Like pigeons, the tips of the wings on falcons look narrow, whereas hawks, like crows, spread their feathers like fingers. In the Falconidae family, if the bird is roughly the size of a crow then it is a Peregrine Falcon; the others are all about the size of a pigeon, and if the wings and tail look longer than a dove then it is a Common Kestrel. The Merlin is a rare winter bird, and males are smaller than a pigeon, roughly the size of a Brown-eared Bulbul. In northern Japan, the summer resident Eurasian Hobby flies quickly with longer and narrower wings than the Common Kestrel, hunting mostly small birds in mid-flight.
The Common Kestrel frequently hovers in the air and then suddenly dives toward its prey on the ground, pinning it down. It is reported that the Japanese grass vole is its primary food source, but it eats a variety of other creatures, including small birds and large insects, depending on the location, habitat and time of year.
In the 1970s, the Common Kestrel was building nests on buildings constructed on reclaimed land in Tokyo to the extent that “raptor adopting to the urban” became a topic. Nowadays, these birds also build nests in the crevices of bridge beams or behind billboards on buildings, and there are reports of them nesting at train stations and department stores in suburban areas of Tokyo.

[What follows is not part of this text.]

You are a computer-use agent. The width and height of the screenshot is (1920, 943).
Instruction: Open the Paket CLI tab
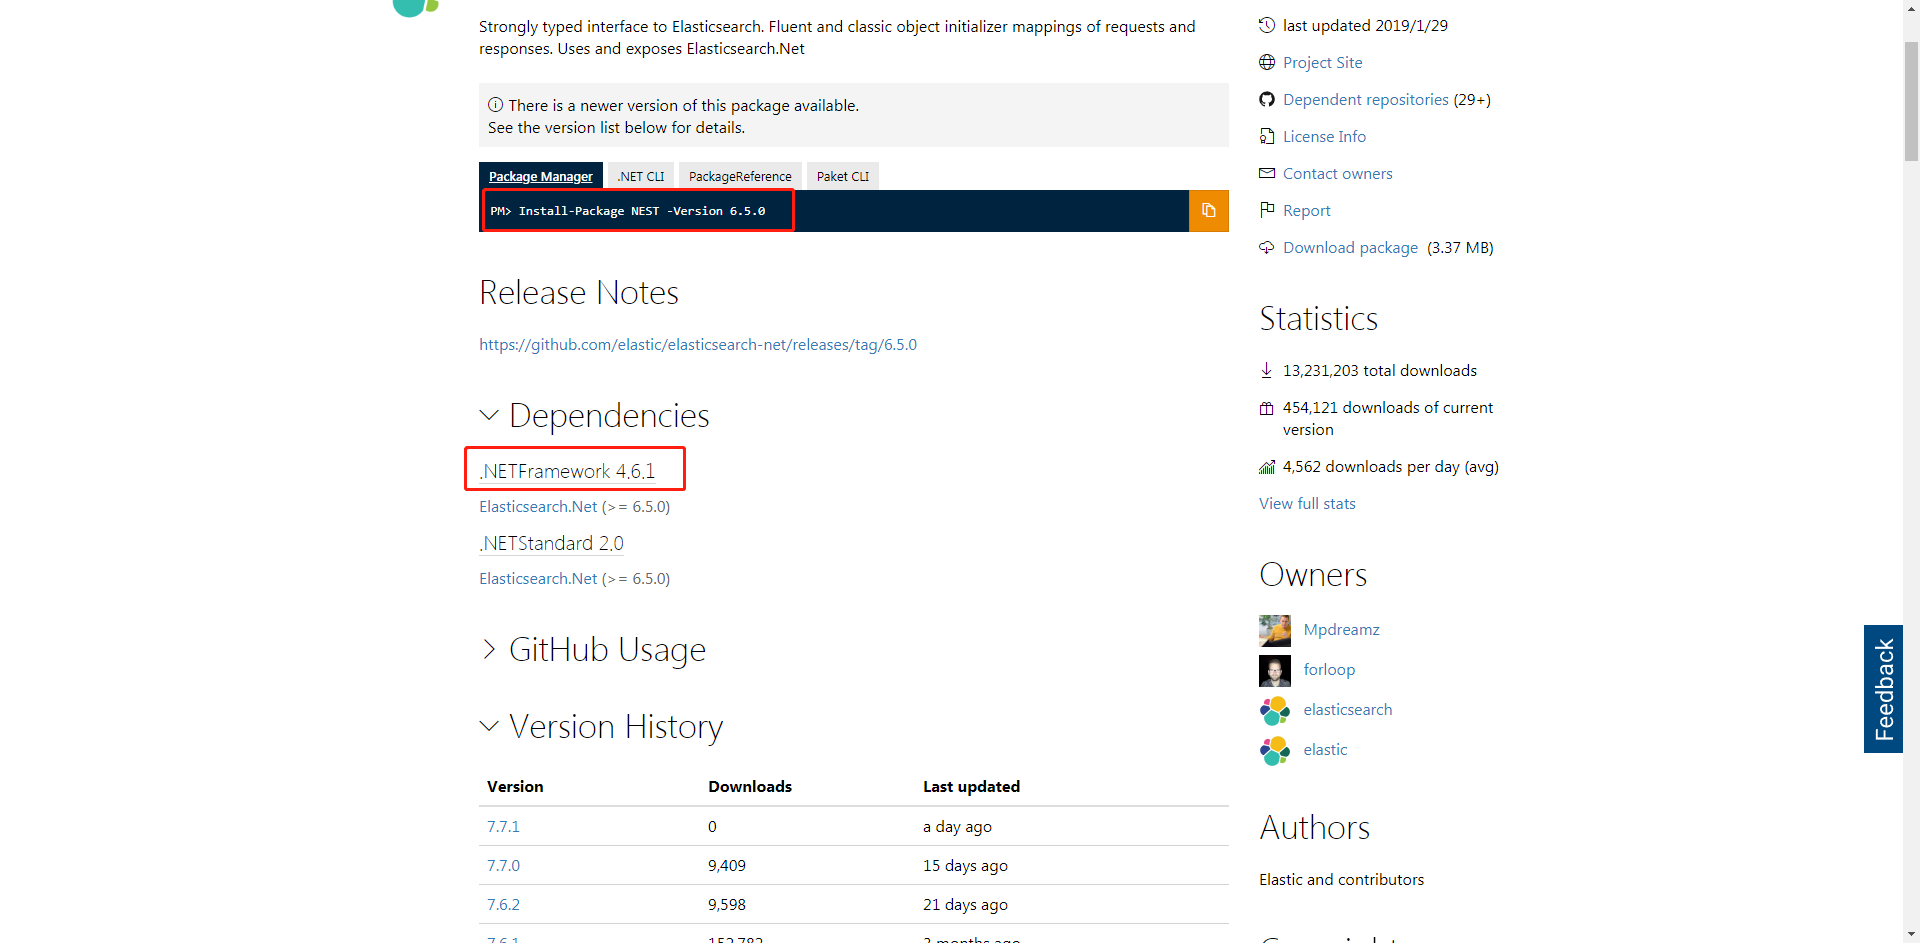point(842,175)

It is thought that this is a result of abundant food sources, such as mice in the reclaimed lands, and small birds in suburban areas, which is near the Tama River with rich nature. The Common Kestrel originally nested in high cliffs, however it could be that it turned its attention away from declining and unstable cliff habitat to the ledges and crevices of sturdy buildings and bridges.
The number of Common Kestrel nesting at some specific site, which has been designated as a national natural treasure of Japan, has decreased sharply. It is thought that this is due to a declining number of voles and attacks by Peregrine Falcons.

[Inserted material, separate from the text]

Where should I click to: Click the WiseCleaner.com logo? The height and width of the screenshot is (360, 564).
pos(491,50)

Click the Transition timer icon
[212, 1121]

It appears that Peregrine Falcons, which are now more commonly seen in urban areas, hunt their smaller cousins, the Common Kestrel.
The blue-grey coloring the male develops on its head and tail feathers when it reaches maturity is beautiful, but it is smaller in size than the female. (A smaller male compared to female is common among raptor species.)
Hovering in the air like a helicopter, it searches for prey and sets aim on its target.